Ханна вытаращила глаза.
— Это правда! — обиделась Эммелин. — Я слышала, как бабушка рассказывала леди Клем. Раньше, до того, как она стала работать у нас, мисс Принс была помолвлена.
— Думаю, жених вовремя пришел в себя, — заметила Ханна.
— Он женился на ее сестре, — объяснила Эммелин.
Ханна осеклась, правда, ненадолго.
— Надо было подать на него в суд за нарушение обязательств.
— Леди Клем тоже так сказала — и даже хуже — а бабушка ответила, что мисс Принс не желала ему неприятностей.
— Ну и дура, — подытожила Ханна. — Тогда так ей и надо.
— Но ведь это так романтично, — хмыкнул Дэвид. — Несчастная безответно влюблена, а тебе жалко почитать ей грустные стихи. До чего же ты такая жестокая, Ханна!
— Не жестокая, а реалистичная, — подняла подбородок Ханна. — А влюбленные вечно ничего не соображают и творят всякие глупости.
Дэвид улыбнулся — многозначительная улыбка старшего брата, который уверен, что совсем скоро сестра заговорит по-другому.
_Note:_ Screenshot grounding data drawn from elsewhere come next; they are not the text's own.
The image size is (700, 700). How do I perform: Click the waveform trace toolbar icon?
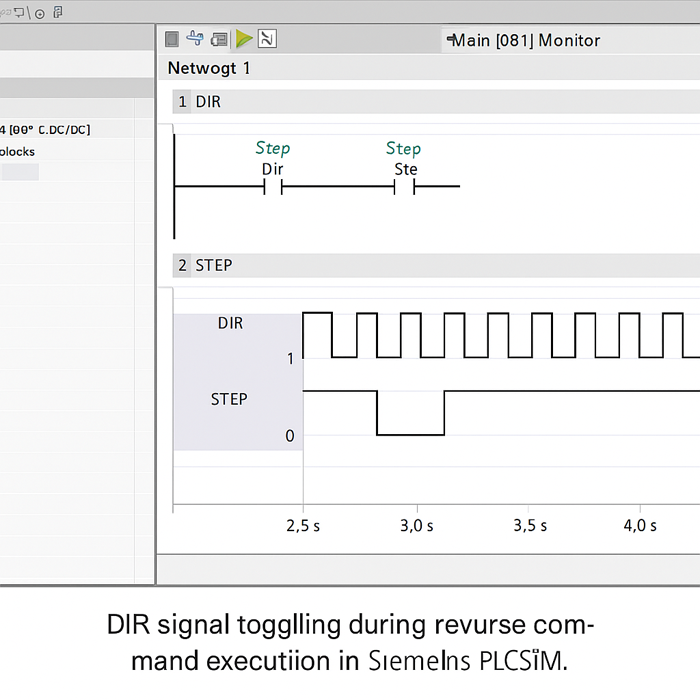[267, 39]
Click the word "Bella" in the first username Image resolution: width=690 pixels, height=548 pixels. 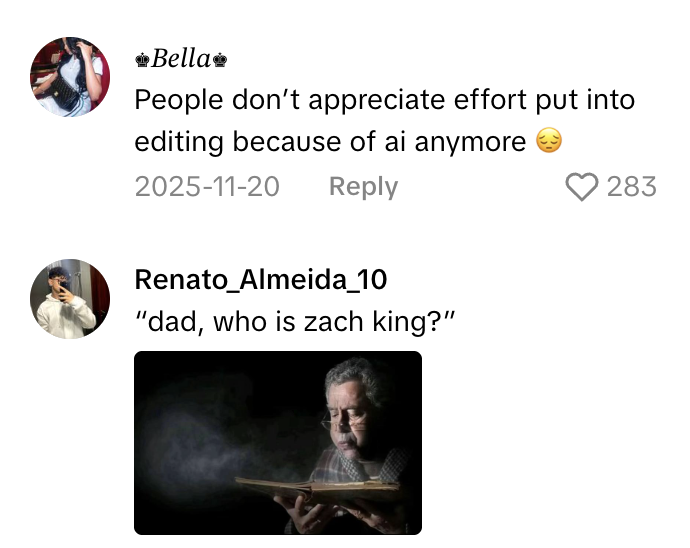click(181, 60)
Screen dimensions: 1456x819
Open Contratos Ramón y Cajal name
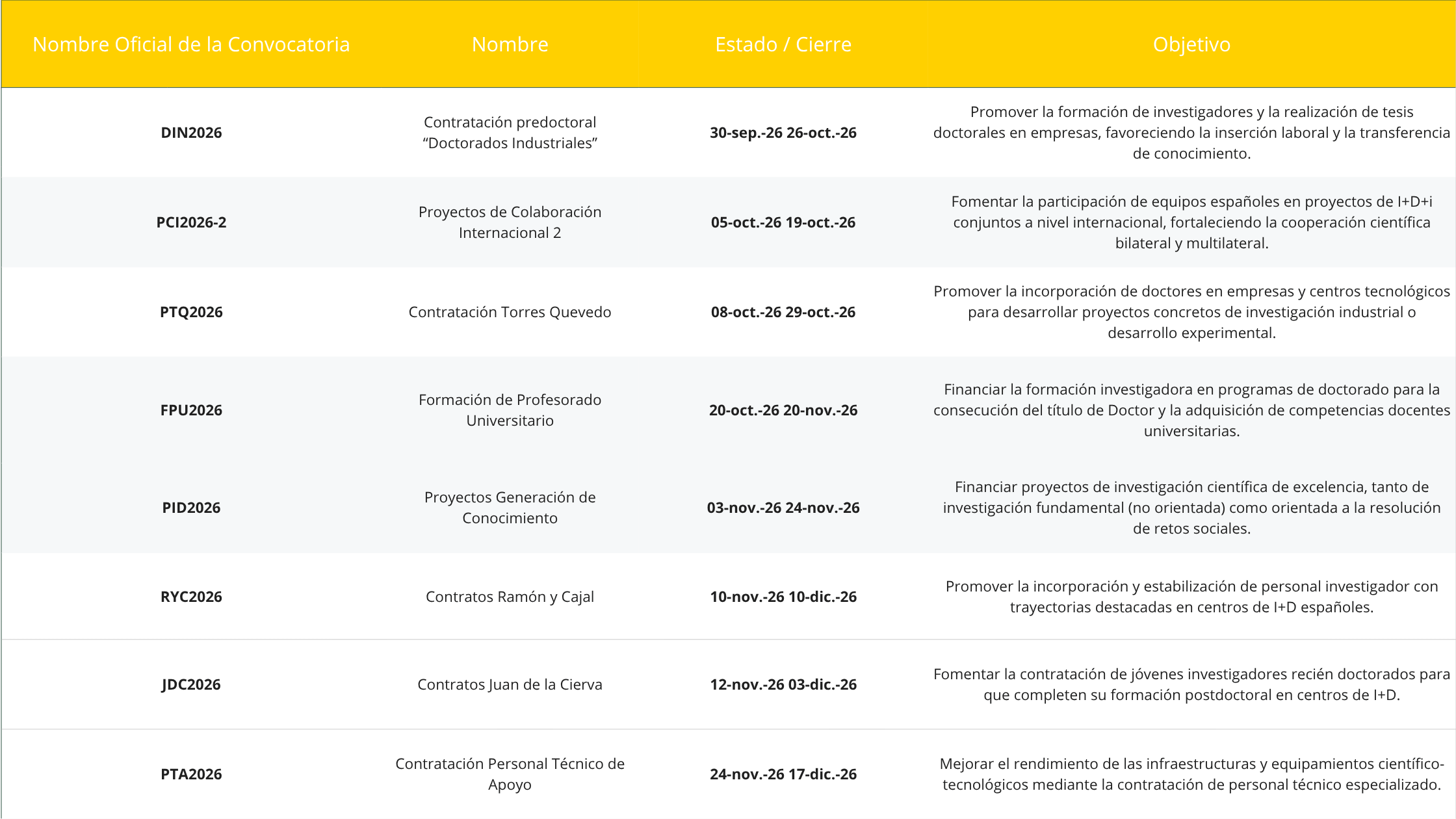point(510,597)

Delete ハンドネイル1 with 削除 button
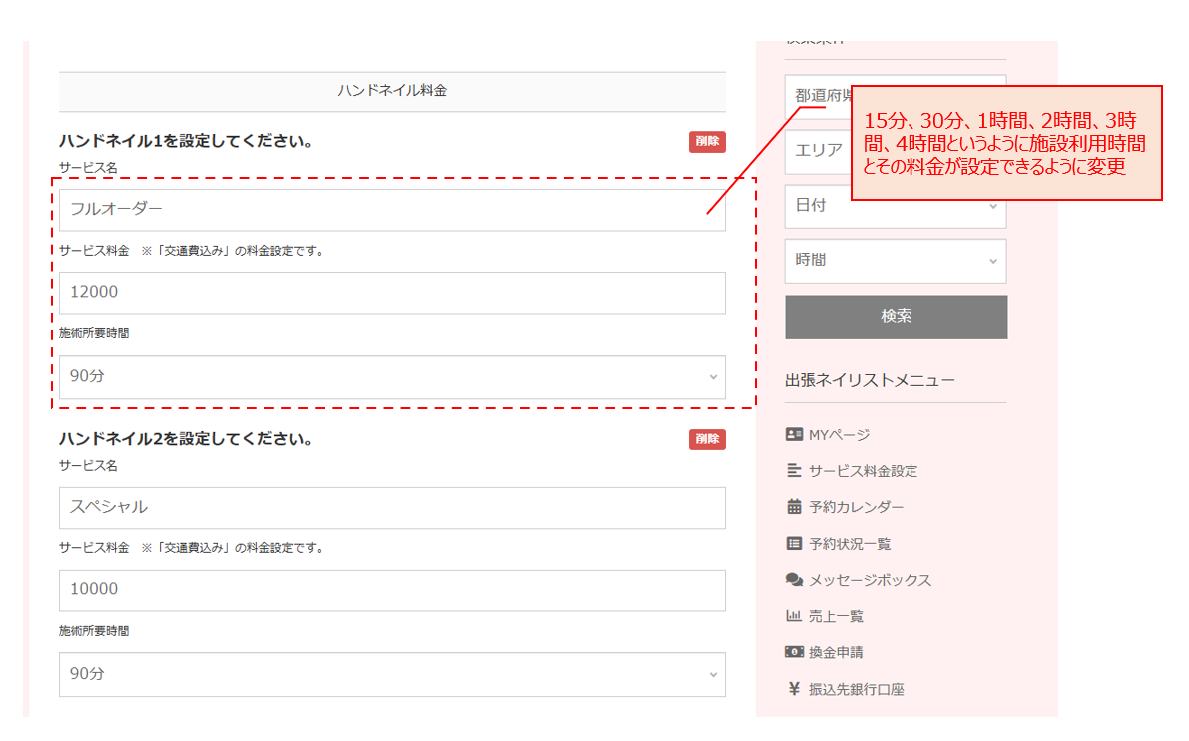(707, 142)
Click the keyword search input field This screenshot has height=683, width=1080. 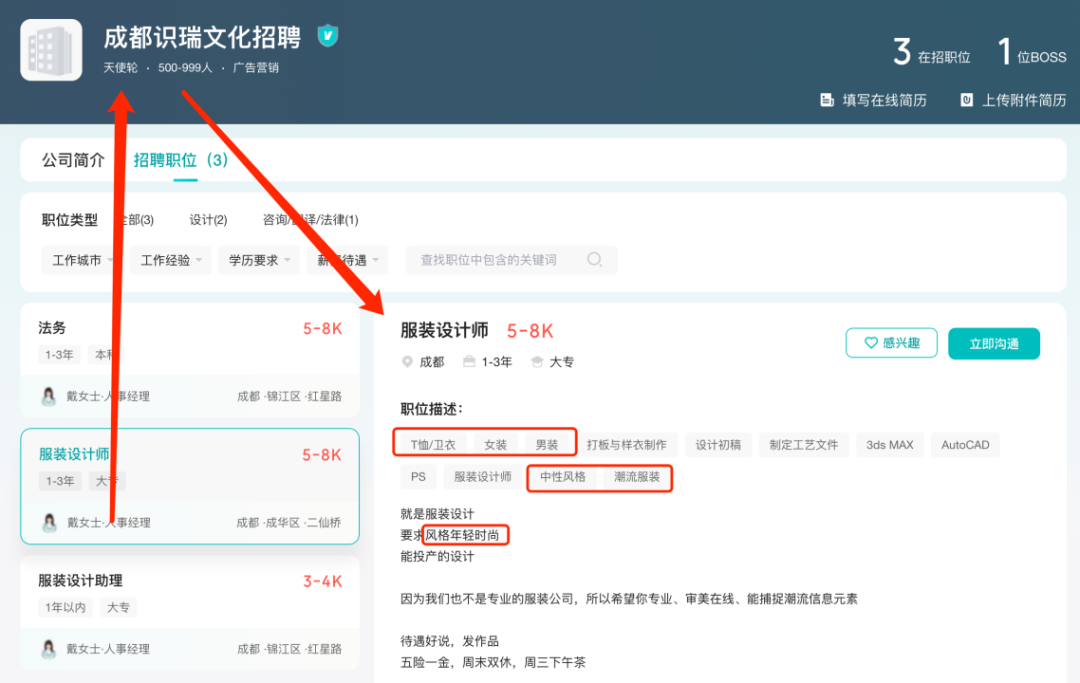pos(495,260)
— Нет, серьезно, — упрямо продолжала Ханна. — Ты же знаешь, как я отношусь ко всей этой романтике. А мисс Принс стоило бы унять слезы и заинтересоваться чем-нибудь, да и нас заинтересовать. Строительством пирамид, к примеру, или исчезновением Атлантиды, походами викингов…
Эммелин зевнула, а Дэвид поднял руки, показывая, что сдается.
— Ну ладно, — хмуро сказала Ханна, глядя на листы в руке. — Мы только зря теряем время. Начнем с того места, где Мариам поражает проказа.
— Мы это уже сто раз репетировали, — запротестовала Эммелин. — Давайте поиграем во что-нибудь!
— А во что?
— Не знаю, — растерянно пожала плечами Эммелин, переводя взгляд с Дэвида на Ханну. — Может, в Игру?
* * *Нет, не «в Игру», а «в игру». Тогда еще она была для меня просто игрой. Эммелин могла иметь в виду шарики или прятки. Только некоторое время спустя их игра стала Игрой с большой буквы, дорогой к приключениям, фантазиям и тайнам. А тем хмурым, сырым утром, когда дождь уныло барабанил в окна детской, я почти не обратила внимания на слова Эммелин.